Yoga Sequences for Travel will help support you before, during, and after your travels. Whether you are driving or flying, these sequences with help with digestion, circulation, jet lag, and recovery. The Travel yoga sequences with be programmed three days per week; two yoga classes and one meditation practice.
Week 3, Day 1
Travel Sequence – Yoga on the Go *short flow
Standing Side Bend * to each side
Standing Forward Bend
5x ½ Sun Salutes
Triangle Pose * on each side
Wide Legged Forward Bend * with shoulder release
Triangle Pose * on each side
Wide Legged Forward Bend * with twist to each side
Standing Side Bend * to each side
Standing Forward Bend Grabbing Elbows * 1-2 minutes
Week 3, Day 2
Travel Sequence – Yoga on the Go *long flow
Happy Baby Pose
Reclined Spinal Twist
Wide Legged Stretch
Half Happy Baby Right
Reclined Pigeon Right Side
Wide Legged Stretch
Half Happy Baby Left
Reclined Pigeon Left Side
5x Cat/Cow
Vinyasa
Warrior 1-2-3 Right Side
Vinyasa
Warrior 1-2-3 Left Side
Vinyasa
Triangle- Half Moon – Standing Split Right Side
Vinyasa
Triangle- Half Moon – Standing Split Left Side
Child’s Pose
3-5x Bow Pose
Frog Pose * 2-3 Minutes
Cobbler’s Pose
Seated Forward Bend Legs Extended
Head to Knee Pose Right Side
Head to Knee Pose Left Side
*option for inversion
Week 3, Day 3
Use this meditation to clear the mind, increase awareness, achieve mental focus, overcome anxiety, and relax.

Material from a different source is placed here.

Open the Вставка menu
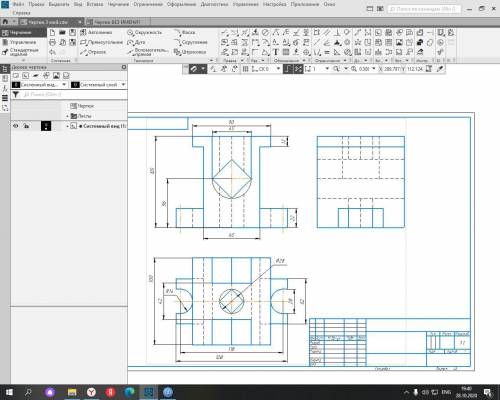[x=95, y=4]
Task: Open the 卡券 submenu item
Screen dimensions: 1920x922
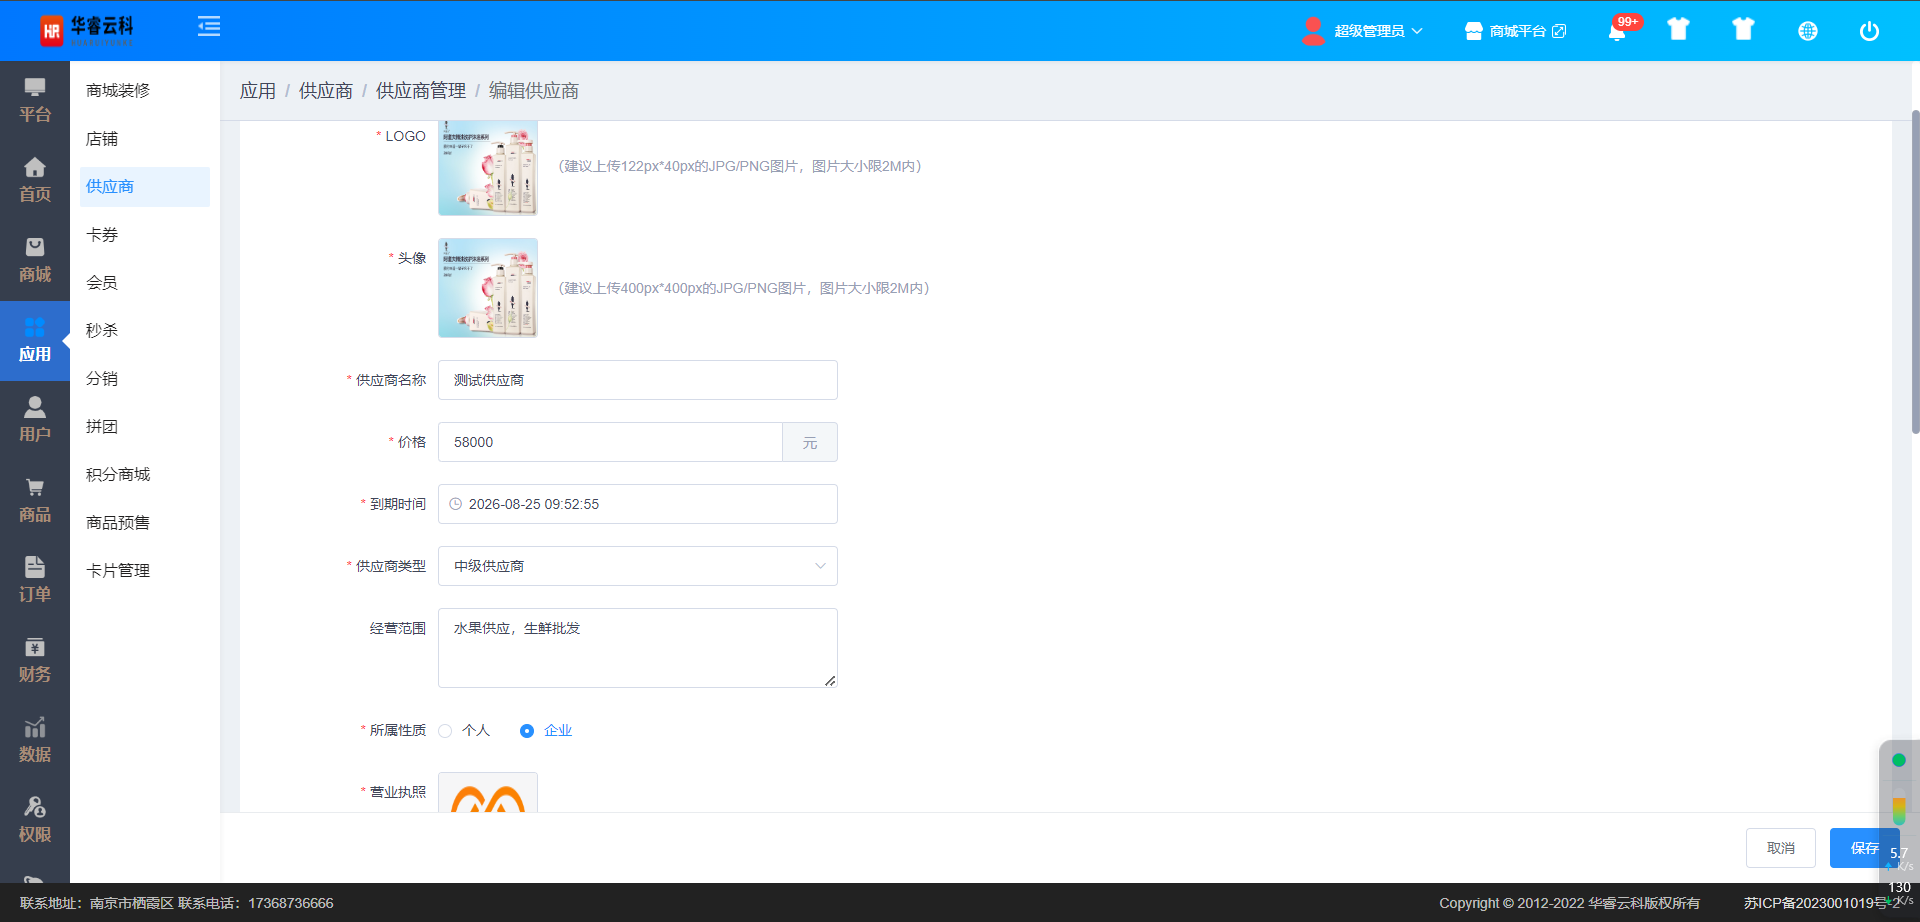Action: coord(102,235)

Begin in a seated position you can allowing the breath to flow freely through the body.
Close the eyes and begin to listen to your breath pattern. Your only focus now is breathing slowly and deeply.

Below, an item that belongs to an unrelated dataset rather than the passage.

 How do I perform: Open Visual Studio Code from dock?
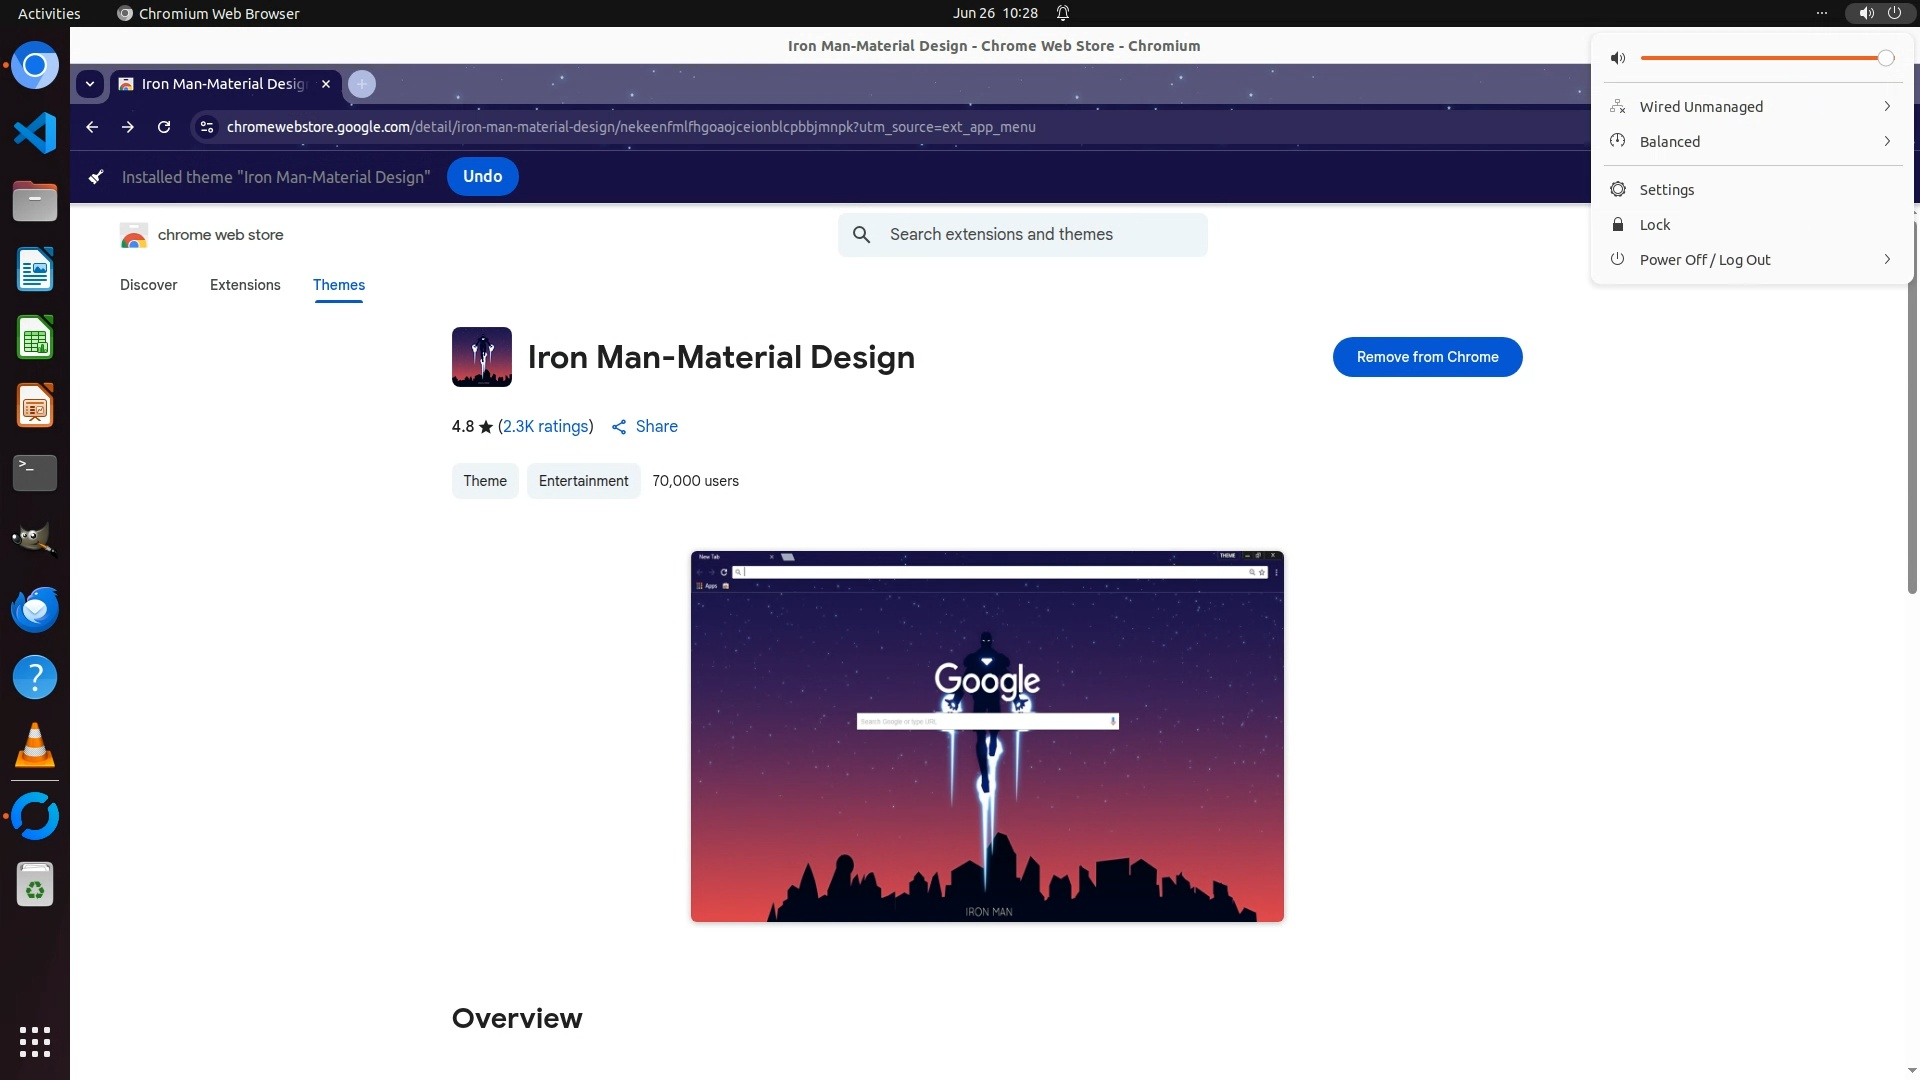[35, 133]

Take 6 full deep breaths, on the inhale count to 6, and on the exhale again count to 6 again.
Now let the breath flow naturally from your belly. Keep your attention focused only on your breath, as the mind begins to wander, come back to the breath again and again.
Visualize your event or competition.
What is likely to happen? Who might be there? Picture everything in your mind.
What will you do? How will you feel?
Focus your attention on your success. Imagine yourself successfully completing all parts of the event.
Don’t allow any thoughts of failure creep into to your thought processes to damage your confidence.
Always go back to focus on your success at the event. Imagine what it might feel like, look like, smell like when your achieve your goals for the event.
Revisit your goals again for the event.
Continue here with this visualization for 5 minutes longer.